══ Teks Sumber ══

Sukamta mencoba menganalisis, bahwa jika kasus Microsoft ini by accident bisa terjadi, yang menimbulkan persoalan dan chaos di berbagai instansi di berbagai negara, maka di masa depan bisa jadi insiden serupa dilakukan dengan sengaja oleh pihak-pihak tertentu, dengan apa pun motif yang melandasinya.
Seandainya kelak kondisi tersebut benar-benar terjadi, maka tentu bakal berpotensi menimbulkan kekacauan sosial. Bahkan saat suatu negara terlibat konflik, setelah sibernya lumpuh, serangan militer bisa terjadi.

═══
══ Data Tersedia ══

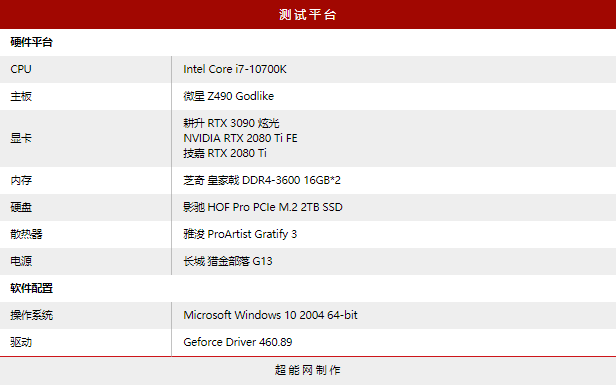Click NVIDIA RTX 2080 Ti FE line
616x388 pixels.
[x=240, y=138]
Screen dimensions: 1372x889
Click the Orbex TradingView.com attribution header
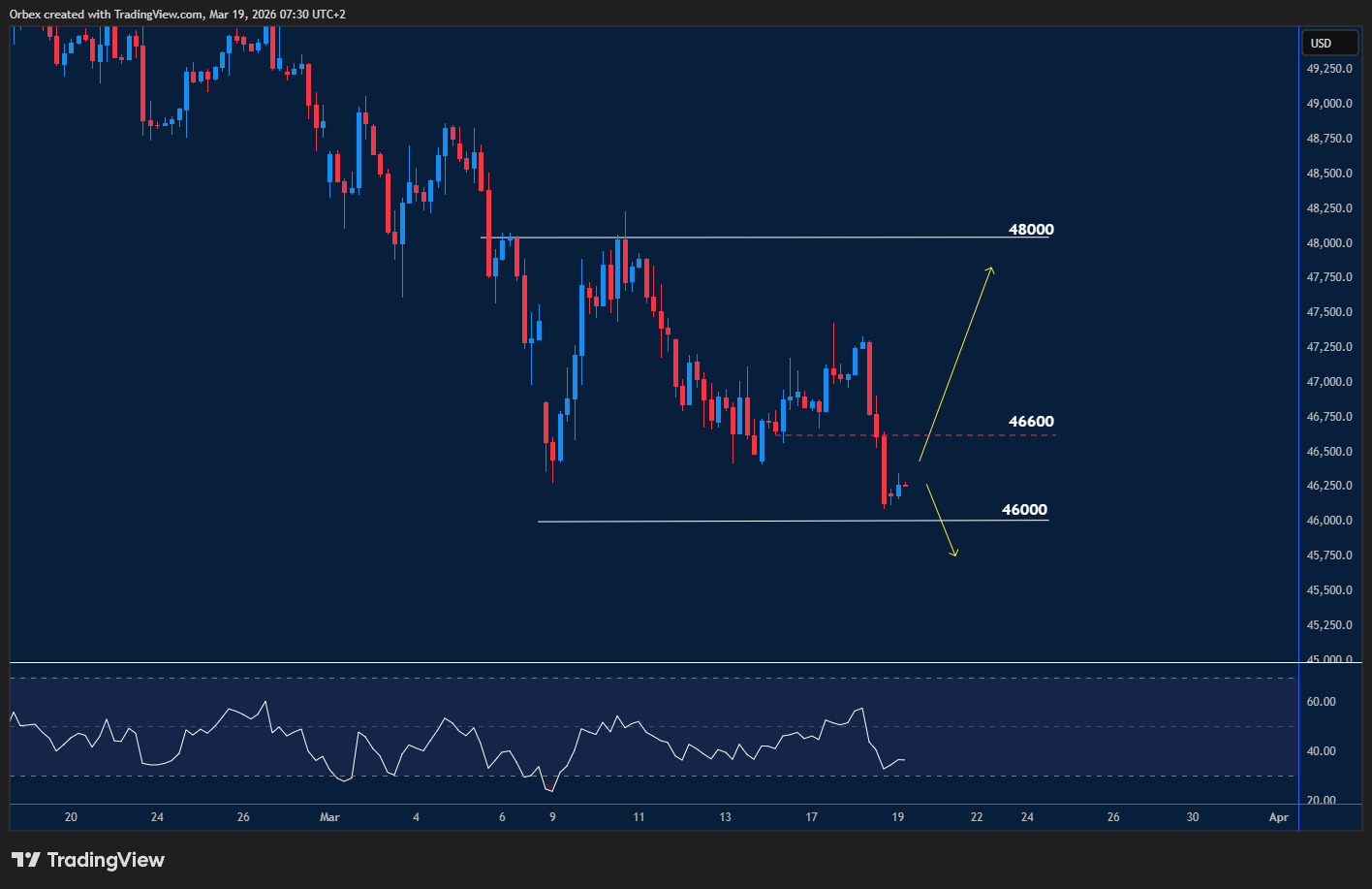(x=177, y=15)
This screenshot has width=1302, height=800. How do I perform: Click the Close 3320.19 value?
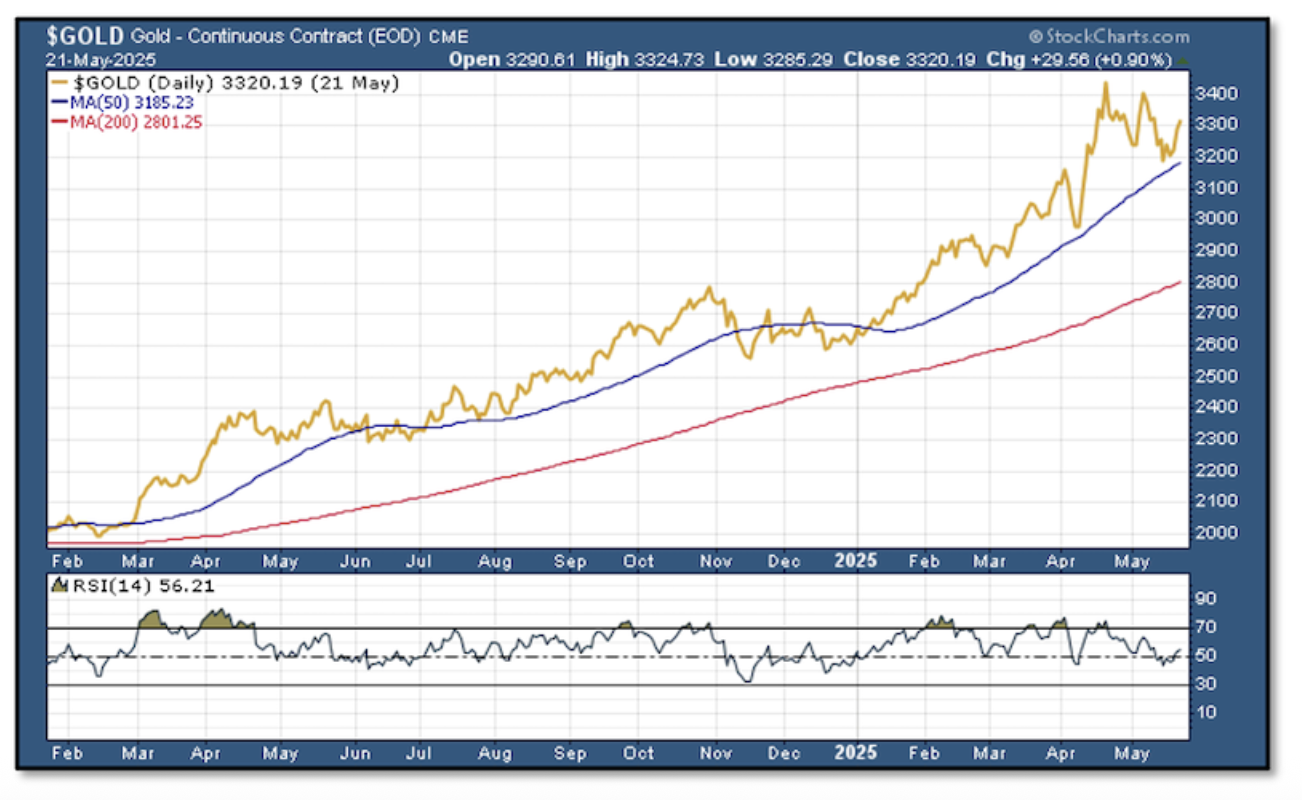point(910,59)
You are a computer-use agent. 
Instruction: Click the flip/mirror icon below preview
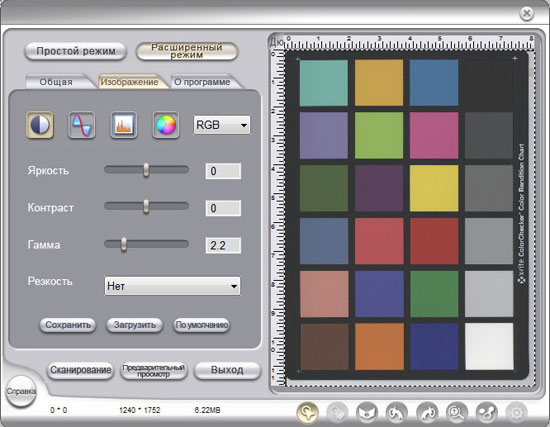(367, 413)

═══

#### Daftar Tugas:
1. Sebutkan setiap kata berawalan me- yang muncul dalam teks sumber, masing-masing cukup satu kali.
2. Salin bagian teks sumber dari "Sukamta mencoba menganalisis, bahwa" sampai "motif yang melandasinya." tanpa mengubah apa pun.
Data ini diambil dari sumber yang berbeda.

#### Kumpulan Jawaban:
1. mencoba, menganalisis, menimbulkan, melandasinya

2.
Sukamta mencoba menganalisis, bahwa jika kasus Microsoft ini by accident bisa terjadi, yang menimbulkan persoalan dan chaos di berbagai instansi di berbagai negara, maka di masa depan bisa jadi insiden serupa dilakukan dengan sengaja oleh pihak-pihak tertentu, dengan apa pun motif yang melandasinya.